Se puede asegurar que con la implementación del tratado de París se ha establecido una fecha límite al uso de petróleo para generar electricidad y combustible. Este hecho ocasionará un descenso en la demanda del crudo y en sus precios, lo cual podría impactar, de nuevo, la economía de Venezuela.
A pesar de que desde hace unos años se ha desarrollado la idea de independizar la economía del petróleo,  ha existido la noción de que nunca lo dejaremos de utilizar completamente porque siempre lo necesitaremos para hacer productos derivados (combustibles, plásticos, entre otros). Sin embargo, desde hace algunos años ya existe la forma para empezar a romper con el encanto de esta noción.

Dicha forma es mediante el uso de biorefinerías. Las biorefinerías son instalaciones que utilizan materia orgánica (derivada de productos naturales)  como materia prima, la  procesan y pueden crear productos como polímeros, etanol, ácido láctico, es decir, productos derivados del petróleo. Estos productos tienen una gran cantidad de usos, incluyendo: combustibles, materia prima en la industria textil, alimenticia, farmacéutica y de plásticos. Además, en estas biorefinerías también se puede generar electricidad y gas de síntesis.

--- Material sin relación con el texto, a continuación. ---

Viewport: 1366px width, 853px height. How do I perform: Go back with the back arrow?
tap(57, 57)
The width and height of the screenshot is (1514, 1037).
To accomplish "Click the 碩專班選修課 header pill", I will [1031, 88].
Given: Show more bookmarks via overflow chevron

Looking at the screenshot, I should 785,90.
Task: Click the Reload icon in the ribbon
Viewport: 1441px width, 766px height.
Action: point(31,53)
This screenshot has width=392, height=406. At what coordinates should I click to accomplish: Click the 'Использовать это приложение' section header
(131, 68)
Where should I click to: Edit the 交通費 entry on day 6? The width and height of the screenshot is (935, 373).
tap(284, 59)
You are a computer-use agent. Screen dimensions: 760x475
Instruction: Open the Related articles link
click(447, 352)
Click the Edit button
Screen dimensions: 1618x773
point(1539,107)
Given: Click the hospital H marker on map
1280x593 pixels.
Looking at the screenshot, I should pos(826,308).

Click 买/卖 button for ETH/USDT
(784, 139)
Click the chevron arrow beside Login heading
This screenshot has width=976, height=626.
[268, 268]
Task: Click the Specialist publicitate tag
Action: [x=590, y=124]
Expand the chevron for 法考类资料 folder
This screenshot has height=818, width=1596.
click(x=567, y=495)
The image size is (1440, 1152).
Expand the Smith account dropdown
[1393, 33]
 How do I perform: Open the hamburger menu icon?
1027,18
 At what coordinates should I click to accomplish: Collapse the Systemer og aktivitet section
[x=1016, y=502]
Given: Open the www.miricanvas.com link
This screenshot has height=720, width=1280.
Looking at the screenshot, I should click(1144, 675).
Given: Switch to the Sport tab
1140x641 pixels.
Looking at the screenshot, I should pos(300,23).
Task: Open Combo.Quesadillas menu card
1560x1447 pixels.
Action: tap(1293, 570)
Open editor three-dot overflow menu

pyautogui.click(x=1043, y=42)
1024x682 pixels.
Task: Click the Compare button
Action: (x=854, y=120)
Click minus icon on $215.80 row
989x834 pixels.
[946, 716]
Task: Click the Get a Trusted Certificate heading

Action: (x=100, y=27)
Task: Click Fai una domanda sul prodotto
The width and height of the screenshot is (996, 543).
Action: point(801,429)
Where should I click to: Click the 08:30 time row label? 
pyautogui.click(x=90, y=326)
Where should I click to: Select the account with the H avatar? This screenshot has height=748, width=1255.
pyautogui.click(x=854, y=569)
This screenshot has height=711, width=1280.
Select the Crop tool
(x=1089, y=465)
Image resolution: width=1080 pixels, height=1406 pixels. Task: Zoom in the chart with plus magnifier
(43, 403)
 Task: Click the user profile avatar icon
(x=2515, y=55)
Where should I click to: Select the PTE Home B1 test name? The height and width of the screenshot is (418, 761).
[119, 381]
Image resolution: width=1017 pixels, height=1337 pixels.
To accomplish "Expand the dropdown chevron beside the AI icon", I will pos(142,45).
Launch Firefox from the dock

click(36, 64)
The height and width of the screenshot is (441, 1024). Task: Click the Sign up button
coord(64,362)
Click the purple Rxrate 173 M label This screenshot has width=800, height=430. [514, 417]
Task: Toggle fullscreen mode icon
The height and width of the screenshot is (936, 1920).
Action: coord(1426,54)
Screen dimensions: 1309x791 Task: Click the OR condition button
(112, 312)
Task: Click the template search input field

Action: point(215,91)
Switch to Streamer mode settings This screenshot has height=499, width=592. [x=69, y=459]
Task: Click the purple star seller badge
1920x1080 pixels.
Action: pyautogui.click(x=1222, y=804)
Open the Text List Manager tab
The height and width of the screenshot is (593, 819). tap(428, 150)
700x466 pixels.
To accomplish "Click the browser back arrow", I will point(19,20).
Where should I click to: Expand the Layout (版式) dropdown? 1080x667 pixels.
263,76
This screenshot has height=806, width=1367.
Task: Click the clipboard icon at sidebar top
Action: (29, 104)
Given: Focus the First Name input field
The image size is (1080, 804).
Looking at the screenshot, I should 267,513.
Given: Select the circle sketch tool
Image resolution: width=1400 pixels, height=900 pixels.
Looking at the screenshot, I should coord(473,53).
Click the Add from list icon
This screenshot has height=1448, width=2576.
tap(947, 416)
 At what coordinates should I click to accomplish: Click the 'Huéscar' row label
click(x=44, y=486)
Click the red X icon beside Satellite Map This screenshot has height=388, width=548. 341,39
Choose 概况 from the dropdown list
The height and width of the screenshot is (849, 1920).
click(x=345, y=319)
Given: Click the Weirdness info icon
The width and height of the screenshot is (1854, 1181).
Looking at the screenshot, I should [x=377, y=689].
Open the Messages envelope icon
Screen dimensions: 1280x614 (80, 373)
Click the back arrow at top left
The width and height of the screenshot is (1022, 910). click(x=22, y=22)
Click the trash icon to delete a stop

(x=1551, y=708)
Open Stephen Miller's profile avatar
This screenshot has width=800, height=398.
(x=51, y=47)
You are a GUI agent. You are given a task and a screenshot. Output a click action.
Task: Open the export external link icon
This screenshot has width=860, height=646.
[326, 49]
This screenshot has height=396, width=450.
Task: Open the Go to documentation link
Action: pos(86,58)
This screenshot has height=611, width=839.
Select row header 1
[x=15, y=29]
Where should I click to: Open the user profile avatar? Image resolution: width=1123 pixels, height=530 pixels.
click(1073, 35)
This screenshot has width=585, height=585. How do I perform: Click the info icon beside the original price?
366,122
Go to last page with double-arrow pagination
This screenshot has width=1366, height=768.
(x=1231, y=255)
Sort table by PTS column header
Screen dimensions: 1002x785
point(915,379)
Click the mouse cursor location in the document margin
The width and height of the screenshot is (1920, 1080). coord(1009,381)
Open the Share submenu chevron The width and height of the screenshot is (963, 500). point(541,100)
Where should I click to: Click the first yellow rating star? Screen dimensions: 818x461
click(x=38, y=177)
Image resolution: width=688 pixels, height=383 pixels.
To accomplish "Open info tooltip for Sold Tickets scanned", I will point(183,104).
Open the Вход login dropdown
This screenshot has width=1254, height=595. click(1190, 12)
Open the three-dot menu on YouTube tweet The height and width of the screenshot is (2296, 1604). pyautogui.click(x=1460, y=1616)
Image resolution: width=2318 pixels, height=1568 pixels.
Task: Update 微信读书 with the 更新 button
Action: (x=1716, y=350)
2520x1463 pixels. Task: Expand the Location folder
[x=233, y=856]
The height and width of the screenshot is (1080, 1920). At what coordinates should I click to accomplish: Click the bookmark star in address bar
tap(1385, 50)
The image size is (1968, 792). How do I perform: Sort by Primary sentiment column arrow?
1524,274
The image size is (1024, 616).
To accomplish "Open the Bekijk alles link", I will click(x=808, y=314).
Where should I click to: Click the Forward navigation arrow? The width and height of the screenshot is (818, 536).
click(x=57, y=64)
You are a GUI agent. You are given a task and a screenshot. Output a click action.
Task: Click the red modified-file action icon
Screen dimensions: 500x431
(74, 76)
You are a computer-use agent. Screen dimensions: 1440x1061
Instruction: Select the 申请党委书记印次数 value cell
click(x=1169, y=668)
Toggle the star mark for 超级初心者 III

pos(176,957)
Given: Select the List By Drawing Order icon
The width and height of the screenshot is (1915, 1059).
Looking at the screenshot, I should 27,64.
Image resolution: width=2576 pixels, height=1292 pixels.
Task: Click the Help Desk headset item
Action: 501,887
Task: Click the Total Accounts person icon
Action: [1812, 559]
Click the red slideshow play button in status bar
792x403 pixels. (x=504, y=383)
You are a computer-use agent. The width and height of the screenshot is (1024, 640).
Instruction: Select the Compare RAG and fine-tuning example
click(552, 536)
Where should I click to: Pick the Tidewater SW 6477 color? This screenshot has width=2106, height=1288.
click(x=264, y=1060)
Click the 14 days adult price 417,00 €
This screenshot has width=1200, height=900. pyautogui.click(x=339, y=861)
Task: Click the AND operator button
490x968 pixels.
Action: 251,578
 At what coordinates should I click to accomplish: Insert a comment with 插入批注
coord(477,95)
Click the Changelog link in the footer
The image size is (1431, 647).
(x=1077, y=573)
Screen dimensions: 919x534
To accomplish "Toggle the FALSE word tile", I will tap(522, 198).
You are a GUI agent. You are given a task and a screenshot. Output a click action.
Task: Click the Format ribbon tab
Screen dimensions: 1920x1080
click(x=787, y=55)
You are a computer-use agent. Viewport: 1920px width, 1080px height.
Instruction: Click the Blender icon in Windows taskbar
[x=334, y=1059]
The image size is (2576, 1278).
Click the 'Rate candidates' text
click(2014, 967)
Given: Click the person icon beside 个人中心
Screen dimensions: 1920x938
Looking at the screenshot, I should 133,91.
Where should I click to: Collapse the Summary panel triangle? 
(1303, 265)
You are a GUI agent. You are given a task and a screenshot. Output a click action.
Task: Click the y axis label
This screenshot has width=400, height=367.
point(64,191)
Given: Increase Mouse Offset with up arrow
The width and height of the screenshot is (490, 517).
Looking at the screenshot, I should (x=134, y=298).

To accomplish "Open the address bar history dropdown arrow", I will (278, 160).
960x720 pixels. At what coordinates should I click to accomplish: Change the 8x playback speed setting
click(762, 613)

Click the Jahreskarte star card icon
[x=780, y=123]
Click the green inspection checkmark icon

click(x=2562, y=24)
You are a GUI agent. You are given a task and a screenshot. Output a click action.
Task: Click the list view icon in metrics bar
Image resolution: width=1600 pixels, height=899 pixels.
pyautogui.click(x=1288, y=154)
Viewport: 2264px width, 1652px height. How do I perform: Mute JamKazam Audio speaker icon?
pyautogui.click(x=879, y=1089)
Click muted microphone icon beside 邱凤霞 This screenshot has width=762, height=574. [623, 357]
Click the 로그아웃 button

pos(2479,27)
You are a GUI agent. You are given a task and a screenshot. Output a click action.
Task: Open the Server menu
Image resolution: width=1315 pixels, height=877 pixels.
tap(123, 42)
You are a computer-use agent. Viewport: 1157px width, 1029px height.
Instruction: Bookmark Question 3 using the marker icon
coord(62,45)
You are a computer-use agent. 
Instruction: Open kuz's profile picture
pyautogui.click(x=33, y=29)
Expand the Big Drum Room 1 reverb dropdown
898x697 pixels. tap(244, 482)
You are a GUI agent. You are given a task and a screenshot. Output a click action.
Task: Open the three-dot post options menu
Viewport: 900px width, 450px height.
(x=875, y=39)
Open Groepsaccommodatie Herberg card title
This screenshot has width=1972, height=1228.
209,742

La materia prima puede provenir de residuos agrícolas, residuos de comida, madera y plantas no comestibles, dándole así un gran abanico de posibilidades en el mercado. Por ejemplo: en la industria maderera, las biorefinerías están siendo utilizadas para producir no solo pulpa para papel, sino también electricidad, etanol, metanol, ácido láctico, biopolímeros, lignina, fibra de carbón, entre otros.

Las biorefinerías ya han ido ganando mercado en países como Suecia, Brasil, Estados Unidos, Noruega, Finlandia  y Canadá, ayudando a estas economías a independizarse del petróleo, hacerlas más circulares y más sostenibles.

Al igual que con el desuso del petróleo como fuente energética, el cambio hacia biorefinerías será inevitable, es aquí cuando vale la pena preguntarse ¿qué hará Venezuela?